One school of thought is the loans will be sold to the B-piece buyer the day before the issuance of the bonds, according to Clancy.

"The banks will continue to make loans and have permanent partners with the B-piece buyers, who understand the quality of the loans the bank is making," he said. "The bank no longer retains the risk and serves mainly as an originator and placement agent."

The final risk retention rule issued in 2014 allows for an "L-shaped structure" where the issuer and third-party investors each hold a portion of the required risk retention interest, according to industry representatives.

Meanwhile, the quality of CMBS deals that are getting done currently is high. "Deals getting through are vastly improved from deals issued last year," Zausner said.

However, the biggest concern is that risk retention deals will drive up borrowing costs for commercial property owners.

Well Fargo Securities economists argue the rule could increase the cost of capital for securitized products and increase the strain on banks.

"These regulations also come at a time when refinancing activity is picking up, with about $40 billion of CMBS loans maturing this year and $85 billion in 2017," according to a May 23 report.

Zausner said that "in general, there is still capital available to fund commercial real estate loans, but it is coming from different sources and seeking higher returns."

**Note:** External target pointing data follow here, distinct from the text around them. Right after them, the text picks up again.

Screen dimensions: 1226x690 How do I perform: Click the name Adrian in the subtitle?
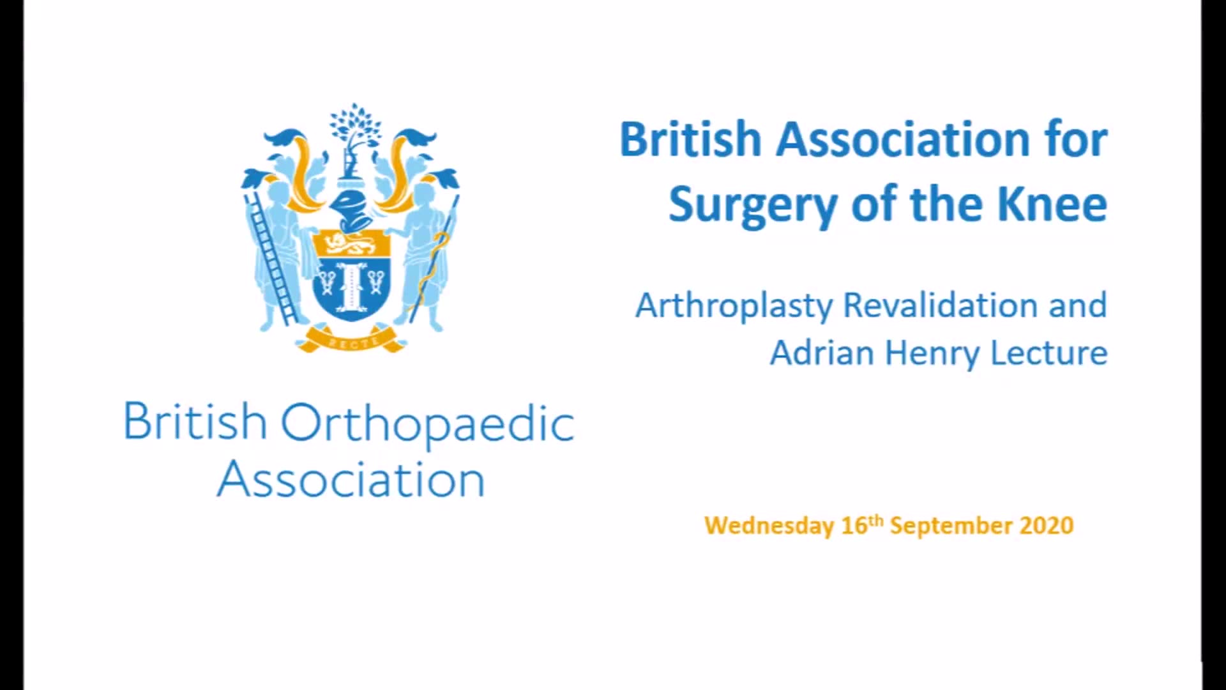822,353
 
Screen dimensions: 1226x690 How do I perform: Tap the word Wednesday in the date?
769,526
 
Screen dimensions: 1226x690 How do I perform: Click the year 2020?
1047,525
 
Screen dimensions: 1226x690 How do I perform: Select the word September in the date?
951,526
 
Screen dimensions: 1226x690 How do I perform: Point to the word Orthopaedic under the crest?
428,424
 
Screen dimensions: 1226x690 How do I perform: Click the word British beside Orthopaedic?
195,421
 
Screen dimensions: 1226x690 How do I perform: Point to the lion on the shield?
351,244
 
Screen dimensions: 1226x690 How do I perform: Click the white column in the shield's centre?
351,286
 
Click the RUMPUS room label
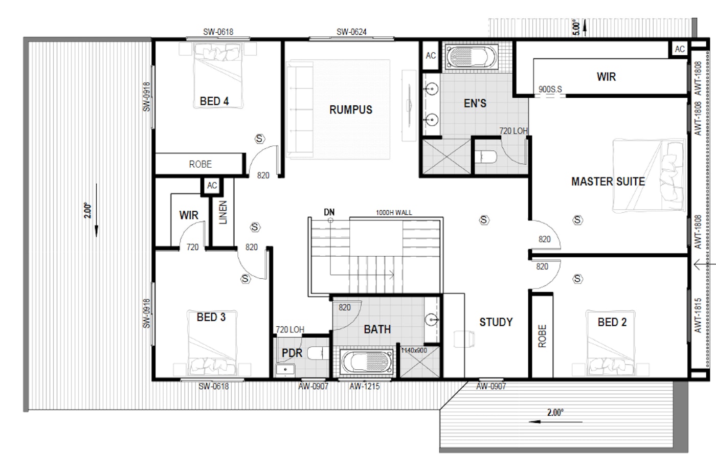pos(351,109)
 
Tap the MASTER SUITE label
pos(608,182)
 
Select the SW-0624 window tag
pos(351,32)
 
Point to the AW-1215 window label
pos(364,386)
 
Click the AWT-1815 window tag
pos(698,315)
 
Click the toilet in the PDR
pos(318,353)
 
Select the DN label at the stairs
pos(329,212)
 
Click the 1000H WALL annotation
pos(394,212)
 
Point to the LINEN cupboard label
pos(223,212)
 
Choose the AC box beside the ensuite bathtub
pos(431,56)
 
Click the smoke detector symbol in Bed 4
pos(260,139)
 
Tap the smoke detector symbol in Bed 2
pos(577,279)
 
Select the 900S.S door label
pos(550,89)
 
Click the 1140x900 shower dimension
pos(414,350)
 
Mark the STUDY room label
pos(496,322)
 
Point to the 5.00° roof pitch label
pos(576,28)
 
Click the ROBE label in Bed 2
pos(542,336)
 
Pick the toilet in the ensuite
pos(486,157)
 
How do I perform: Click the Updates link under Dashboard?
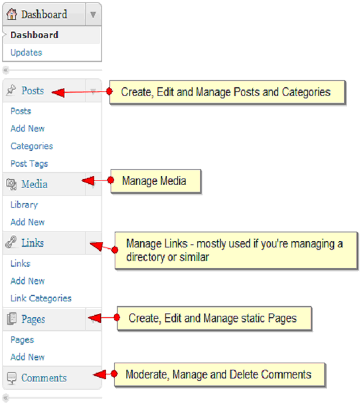(x=26, y=53)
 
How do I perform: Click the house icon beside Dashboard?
(x=12, y=14)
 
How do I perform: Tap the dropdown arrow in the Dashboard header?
(x=92, y=15)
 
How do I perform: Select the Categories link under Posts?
(x=32, y=146)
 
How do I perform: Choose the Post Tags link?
(x=29, y=164)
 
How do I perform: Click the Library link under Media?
(x=24, y=205)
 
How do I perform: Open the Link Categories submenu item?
(x=41, y=299)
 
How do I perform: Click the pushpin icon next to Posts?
(x=12, y=91)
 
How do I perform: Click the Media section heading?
(x=35, y=185)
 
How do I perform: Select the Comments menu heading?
(x=44, y=378)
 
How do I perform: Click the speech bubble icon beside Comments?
(x=12, y=378)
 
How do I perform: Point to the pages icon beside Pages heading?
(x=12, y=319)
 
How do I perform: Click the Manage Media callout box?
(x=155, y=182)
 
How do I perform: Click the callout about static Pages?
(x=214, y=319)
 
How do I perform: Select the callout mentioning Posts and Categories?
(x=227, y=93)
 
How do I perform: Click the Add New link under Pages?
(x=28, y=357)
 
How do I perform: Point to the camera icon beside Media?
(x=12, y=185)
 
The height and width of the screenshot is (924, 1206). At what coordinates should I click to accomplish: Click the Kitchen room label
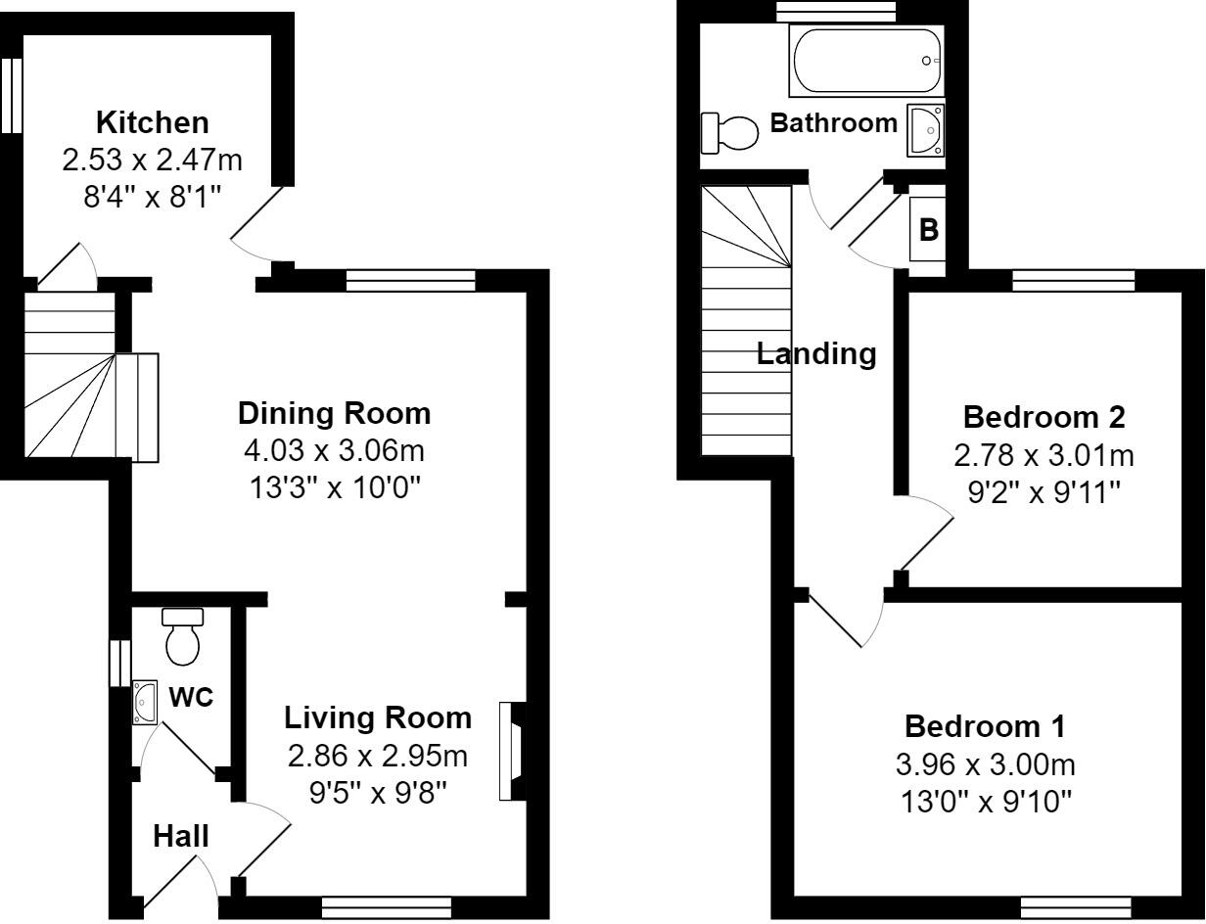click(x=153, y=122)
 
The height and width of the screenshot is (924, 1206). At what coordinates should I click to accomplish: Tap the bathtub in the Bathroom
click(x=866, y=61)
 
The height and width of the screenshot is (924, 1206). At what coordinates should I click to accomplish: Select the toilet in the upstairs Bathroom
click(x=730, y=133)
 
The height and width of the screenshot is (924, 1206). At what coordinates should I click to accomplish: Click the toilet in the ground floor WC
click(x=183, y=636)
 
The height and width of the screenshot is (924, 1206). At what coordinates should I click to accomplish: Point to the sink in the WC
click(x=145, y=703)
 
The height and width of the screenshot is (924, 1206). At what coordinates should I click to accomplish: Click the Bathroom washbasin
click(x=926, y=130)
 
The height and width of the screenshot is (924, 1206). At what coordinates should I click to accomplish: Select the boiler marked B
click(x=927, y=229)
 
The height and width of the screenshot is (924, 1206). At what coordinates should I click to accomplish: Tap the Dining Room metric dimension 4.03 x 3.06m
click(x=334, y=450)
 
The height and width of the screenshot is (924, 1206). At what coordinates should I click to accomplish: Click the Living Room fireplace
click(x=512, y=752)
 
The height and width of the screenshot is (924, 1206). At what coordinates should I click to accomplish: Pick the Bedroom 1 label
click(x=985, y=726)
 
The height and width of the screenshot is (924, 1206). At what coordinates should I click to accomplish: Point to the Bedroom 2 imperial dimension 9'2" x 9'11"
click(x=1044, y=491)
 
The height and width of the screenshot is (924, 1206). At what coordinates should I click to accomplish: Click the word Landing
click(x=816, y=354)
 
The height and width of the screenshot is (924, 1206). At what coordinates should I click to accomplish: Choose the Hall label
click(x=181, y=836)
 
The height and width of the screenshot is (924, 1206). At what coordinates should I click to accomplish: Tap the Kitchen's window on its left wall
click(x=11, y=96)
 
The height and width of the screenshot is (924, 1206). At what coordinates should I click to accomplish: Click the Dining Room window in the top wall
click(x=411, y=281)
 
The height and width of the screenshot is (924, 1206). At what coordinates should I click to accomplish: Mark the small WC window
click(x=119, y=664)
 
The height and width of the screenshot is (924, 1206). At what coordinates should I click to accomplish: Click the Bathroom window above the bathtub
click(x=836, y=12)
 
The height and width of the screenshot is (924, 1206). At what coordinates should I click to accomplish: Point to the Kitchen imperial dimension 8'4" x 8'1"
click(x=153, y=197)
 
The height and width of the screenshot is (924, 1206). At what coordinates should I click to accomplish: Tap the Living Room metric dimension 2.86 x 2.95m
click(x=378, y=757)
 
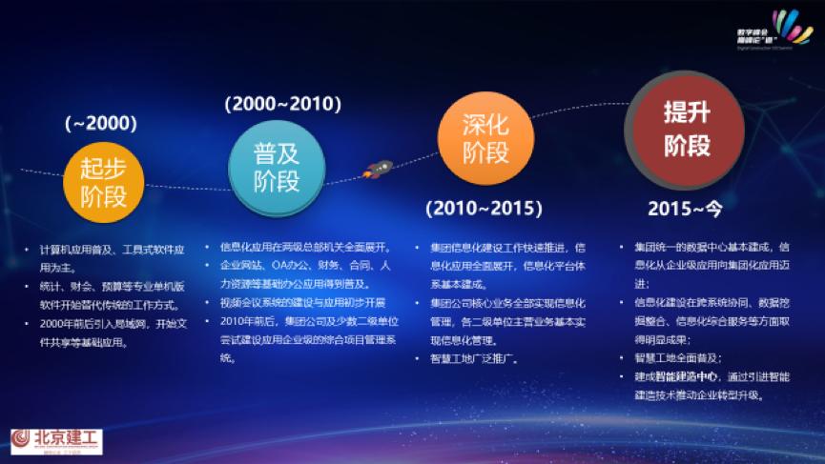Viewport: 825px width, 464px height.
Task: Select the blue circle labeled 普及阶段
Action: point(277,167)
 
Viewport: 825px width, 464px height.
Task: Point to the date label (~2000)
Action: point(101,123)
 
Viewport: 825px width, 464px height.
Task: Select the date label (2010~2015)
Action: point(485,208)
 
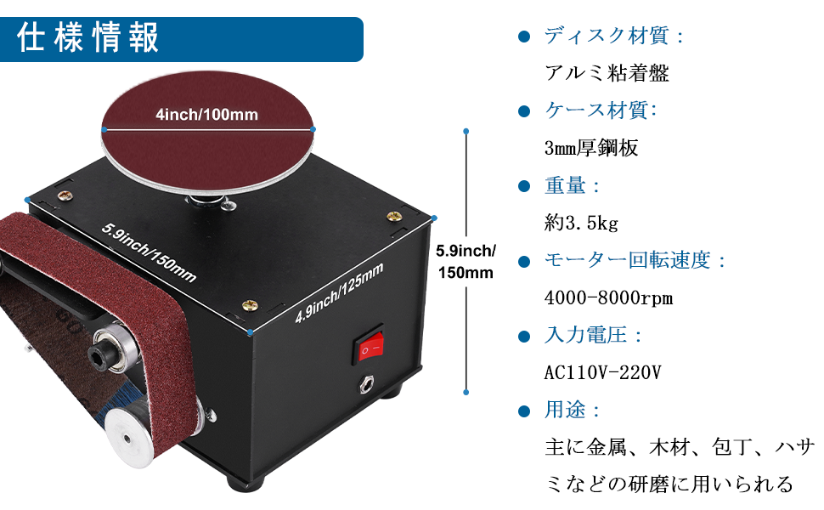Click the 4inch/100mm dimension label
tap(206, 115)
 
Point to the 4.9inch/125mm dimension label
tap(339, 293)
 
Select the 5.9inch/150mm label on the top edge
tap(149, 252)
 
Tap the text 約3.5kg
tap(581, 224)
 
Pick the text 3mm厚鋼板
tap(590, 149)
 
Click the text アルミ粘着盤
tap(607, 73)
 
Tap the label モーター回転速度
tap(635, 260)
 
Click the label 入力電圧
tap(593, 335)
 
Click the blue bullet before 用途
tap(524, 411)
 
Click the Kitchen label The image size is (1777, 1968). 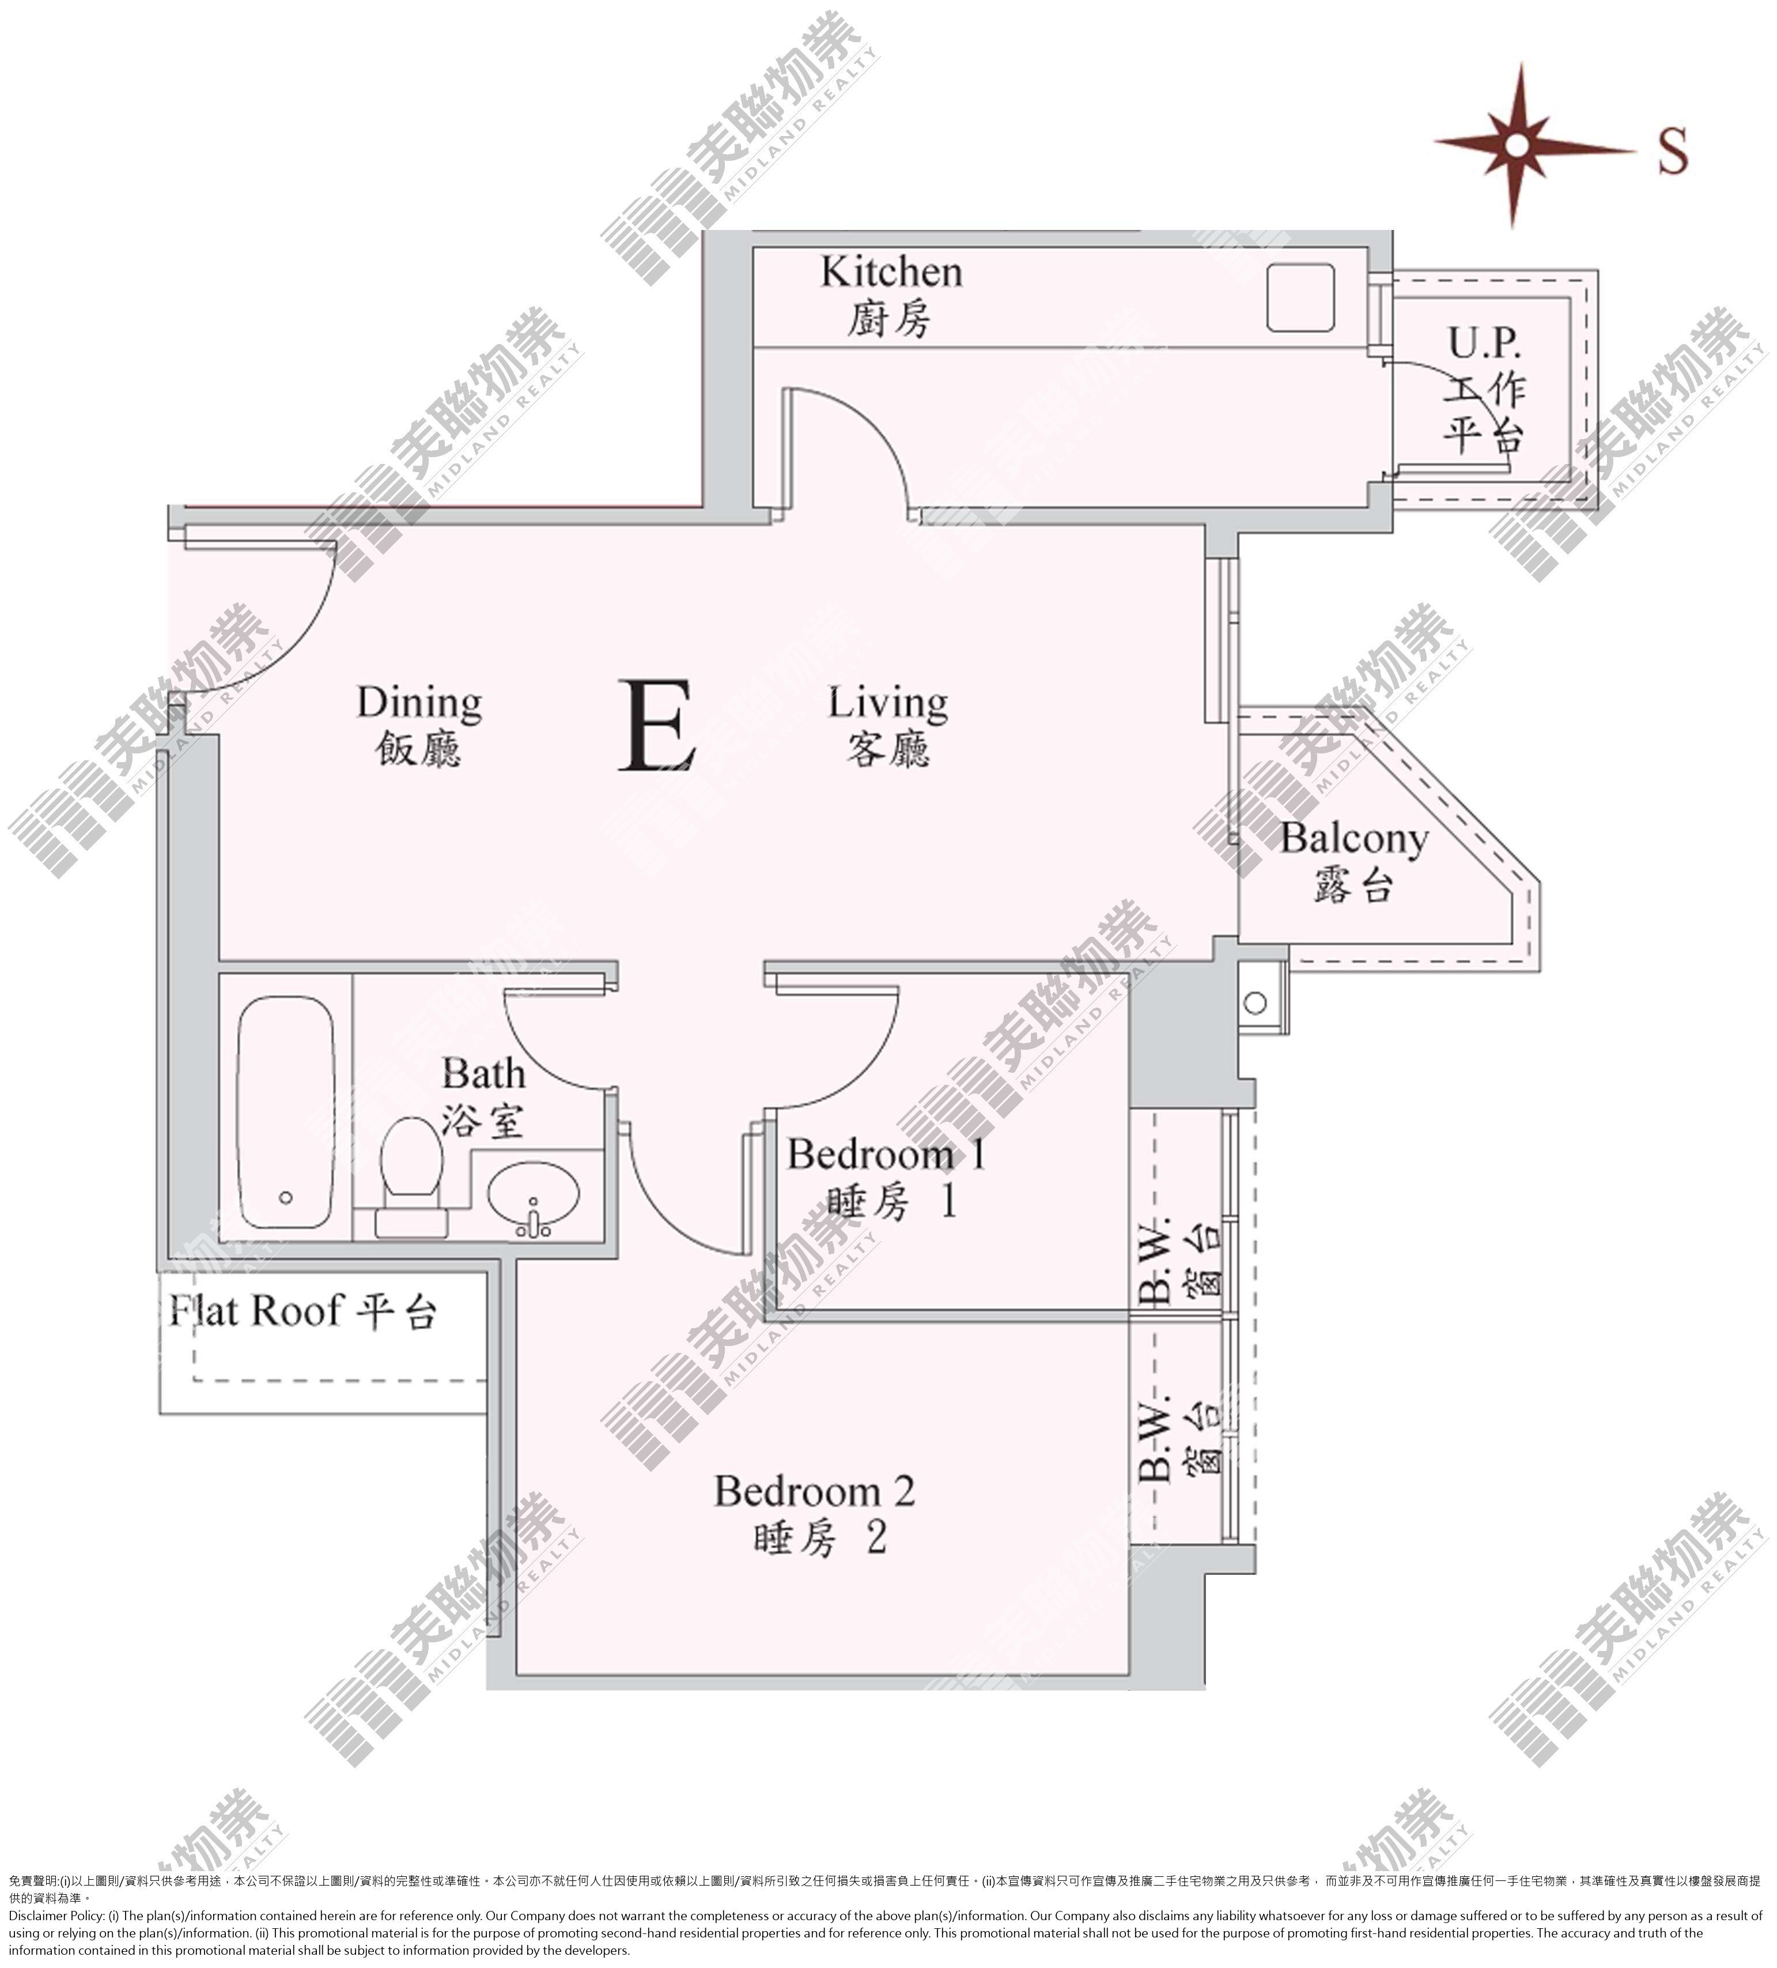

Some industry representatives are pursuing a legislative fix. The MBA backs a bill authored by Rep. French Hill, R-Ark., that would soften the 5% risk retention requirement. The bill provides an exemption for single-asset, single-borrower transactions and would allow investors to split the retained risk horizontally and in line with the structure of the bonds, or pari-passu, as currently required by the final rule, according to the Commercial Real Estate Finance Council, which also supports the legislation.

The bill has been approved by the House Financial Services Committee, but it has gained little traction in the Senate.

"We support the bill along with other coalition organization members," said Kim, who said it was a common-sense reform that would enable the securitization market to continue financing CRE properties. "We continue to press Congress to make progress on that piece of legislation."